**** RECORD EXTRACTS ****

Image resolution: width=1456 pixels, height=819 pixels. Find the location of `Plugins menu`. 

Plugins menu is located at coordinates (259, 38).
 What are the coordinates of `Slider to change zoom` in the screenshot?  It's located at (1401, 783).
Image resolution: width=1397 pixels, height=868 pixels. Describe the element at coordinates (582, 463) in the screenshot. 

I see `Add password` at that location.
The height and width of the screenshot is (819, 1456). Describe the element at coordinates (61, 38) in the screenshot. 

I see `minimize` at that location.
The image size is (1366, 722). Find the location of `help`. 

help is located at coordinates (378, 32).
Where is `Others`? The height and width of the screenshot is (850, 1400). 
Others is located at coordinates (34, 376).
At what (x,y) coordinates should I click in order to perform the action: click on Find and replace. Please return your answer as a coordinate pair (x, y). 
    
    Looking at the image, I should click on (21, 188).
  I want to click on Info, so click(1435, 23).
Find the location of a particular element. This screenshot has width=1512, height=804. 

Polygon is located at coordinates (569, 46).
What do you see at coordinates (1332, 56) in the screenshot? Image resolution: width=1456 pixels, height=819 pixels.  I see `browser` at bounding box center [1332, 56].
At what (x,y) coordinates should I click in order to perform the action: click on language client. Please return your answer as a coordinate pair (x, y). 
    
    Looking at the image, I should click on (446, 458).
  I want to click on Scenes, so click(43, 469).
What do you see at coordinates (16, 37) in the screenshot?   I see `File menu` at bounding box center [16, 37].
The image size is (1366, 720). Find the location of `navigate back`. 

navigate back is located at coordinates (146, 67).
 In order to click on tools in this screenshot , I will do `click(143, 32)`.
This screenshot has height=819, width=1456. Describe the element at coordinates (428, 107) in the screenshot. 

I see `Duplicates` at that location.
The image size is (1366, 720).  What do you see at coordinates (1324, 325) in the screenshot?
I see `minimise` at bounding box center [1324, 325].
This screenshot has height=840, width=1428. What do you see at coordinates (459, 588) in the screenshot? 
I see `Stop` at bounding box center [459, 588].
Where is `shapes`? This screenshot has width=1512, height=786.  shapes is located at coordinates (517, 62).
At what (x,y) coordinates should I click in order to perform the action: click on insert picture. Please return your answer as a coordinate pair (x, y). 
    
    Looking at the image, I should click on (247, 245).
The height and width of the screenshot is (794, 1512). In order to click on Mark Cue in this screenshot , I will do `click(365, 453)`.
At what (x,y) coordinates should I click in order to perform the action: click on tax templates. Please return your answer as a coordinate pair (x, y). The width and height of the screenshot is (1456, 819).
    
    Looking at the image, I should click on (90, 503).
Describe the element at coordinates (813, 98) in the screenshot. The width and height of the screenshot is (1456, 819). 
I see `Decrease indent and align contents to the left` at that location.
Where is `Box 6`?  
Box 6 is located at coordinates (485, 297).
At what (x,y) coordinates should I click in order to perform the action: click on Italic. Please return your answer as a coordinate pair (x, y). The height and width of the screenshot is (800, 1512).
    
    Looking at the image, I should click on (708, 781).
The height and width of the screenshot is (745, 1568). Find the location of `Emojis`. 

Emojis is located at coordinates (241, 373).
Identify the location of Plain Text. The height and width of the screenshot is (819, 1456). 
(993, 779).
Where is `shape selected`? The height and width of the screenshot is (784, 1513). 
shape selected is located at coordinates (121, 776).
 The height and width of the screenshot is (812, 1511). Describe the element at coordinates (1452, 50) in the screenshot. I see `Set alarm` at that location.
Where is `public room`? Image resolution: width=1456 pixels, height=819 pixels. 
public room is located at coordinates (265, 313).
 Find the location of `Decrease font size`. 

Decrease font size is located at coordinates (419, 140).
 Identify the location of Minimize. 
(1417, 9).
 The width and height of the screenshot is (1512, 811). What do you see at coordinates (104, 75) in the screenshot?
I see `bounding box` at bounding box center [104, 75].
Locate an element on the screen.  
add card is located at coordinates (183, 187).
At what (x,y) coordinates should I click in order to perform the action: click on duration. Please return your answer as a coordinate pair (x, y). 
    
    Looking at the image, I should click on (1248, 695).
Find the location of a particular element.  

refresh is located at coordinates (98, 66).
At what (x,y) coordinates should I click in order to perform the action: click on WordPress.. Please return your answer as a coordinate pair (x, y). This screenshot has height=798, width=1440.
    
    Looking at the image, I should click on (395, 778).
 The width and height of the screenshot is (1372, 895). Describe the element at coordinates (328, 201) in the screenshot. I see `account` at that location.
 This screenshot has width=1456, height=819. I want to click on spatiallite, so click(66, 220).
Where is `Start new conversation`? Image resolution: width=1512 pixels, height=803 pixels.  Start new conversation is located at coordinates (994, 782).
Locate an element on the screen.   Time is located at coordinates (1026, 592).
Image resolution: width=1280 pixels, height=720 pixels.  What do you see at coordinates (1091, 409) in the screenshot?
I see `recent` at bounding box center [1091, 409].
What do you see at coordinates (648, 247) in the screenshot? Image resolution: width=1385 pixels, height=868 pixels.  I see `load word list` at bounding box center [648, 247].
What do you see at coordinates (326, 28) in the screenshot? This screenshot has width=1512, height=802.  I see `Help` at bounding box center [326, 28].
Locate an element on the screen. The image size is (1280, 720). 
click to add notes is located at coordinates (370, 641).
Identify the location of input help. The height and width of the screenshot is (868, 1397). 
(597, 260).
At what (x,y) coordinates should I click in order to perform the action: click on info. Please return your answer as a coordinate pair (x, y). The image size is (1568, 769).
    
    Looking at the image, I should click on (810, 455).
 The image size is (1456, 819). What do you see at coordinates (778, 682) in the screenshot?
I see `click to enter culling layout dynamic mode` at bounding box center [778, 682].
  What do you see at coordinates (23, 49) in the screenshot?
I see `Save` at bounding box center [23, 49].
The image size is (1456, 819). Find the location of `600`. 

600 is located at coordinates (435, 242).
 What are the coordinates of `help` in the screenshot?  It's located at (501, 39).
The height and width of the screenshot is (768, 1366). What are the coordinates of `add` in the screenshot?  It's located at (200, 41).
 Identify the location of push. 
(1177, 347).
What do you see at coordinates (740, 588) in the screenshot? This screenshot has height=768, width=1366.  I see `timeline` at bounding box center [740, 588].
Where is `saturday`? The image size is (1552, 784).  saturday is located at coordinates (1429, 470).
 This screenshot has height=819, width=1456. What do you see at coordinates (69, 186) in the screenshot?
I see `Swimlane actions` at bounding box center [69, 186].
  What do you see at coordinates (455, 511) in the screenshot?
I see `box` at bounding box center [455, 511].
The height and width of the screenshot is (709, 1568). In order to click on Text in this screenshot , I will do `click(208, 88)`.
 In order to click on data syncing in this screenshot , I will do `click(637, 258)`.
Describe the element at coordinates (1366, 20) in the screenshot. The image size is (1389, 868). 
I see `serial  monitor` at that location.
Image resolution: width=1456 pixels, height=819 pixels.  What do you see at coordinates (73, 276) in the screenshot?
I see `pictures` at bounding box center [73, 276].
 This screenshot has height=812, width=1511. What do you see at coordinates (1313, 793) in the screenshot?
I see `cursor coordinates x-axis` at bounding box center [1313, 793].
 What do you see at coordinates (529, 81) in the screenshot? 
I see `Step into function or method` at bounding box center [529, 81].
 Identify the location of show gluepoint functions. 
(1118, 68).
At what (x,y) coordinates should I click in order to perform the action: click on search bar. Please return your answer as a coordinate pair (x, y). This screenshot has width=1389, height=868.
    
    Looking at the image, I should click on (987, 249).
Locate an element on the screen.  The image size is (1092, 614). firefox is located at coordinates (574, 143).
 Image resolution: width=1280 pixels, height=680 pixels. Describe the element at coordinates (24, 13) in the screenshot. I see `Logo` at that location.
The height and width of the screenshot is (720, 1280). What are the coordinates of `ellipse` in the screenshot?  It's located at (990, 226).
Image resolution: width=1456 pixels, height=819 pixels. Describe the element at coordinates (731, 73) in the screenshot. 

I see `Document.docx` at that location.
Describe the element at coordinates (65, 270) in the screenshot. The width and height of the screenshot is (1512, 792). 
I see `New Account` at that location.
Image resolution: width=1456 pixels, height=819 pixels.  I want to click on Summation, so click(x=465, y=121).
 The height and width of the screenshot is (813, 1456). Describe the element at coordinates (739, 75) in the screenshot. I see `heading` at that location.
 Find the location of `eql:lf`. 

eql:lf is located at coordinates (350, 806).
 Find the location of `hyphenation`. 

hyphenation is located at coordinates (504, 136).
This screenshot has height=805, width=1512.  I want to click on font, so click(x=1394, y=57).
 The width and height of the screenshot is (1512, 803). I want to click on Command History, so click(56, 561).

****

#### EXERCISE OBJECTIVE
Copy out the part of the listing that runs from the line containing "at (501, 39)." down to the line containing "(1177, 347).", both lines included, reproducing each one word for word.

#### IN RESPONSE
 What are the coordinates of `help` in the screenshot?  It's located at (501, 39).
The height and width of the screenshot is (768, 1366). What are the coordinates of `add` in the screenshot?  It's located at (200, 41).
 Identify the location of push. 
(1177, 347).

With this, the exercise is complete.